Starting at the line with "You are a computer-use", retype each line exactly up to and including the final line of the records below.

== Data for the task ==

------------

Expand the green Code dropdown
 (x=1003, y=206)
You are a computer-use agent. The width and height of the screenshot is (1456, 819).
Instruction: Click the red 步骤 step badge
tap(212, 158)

------------

== Answer box ==
You are a computer-use agent. The width and height of the screenshot is (1456, 819).
Instruction: Click the red 步骤 step badge
tap(212, 158)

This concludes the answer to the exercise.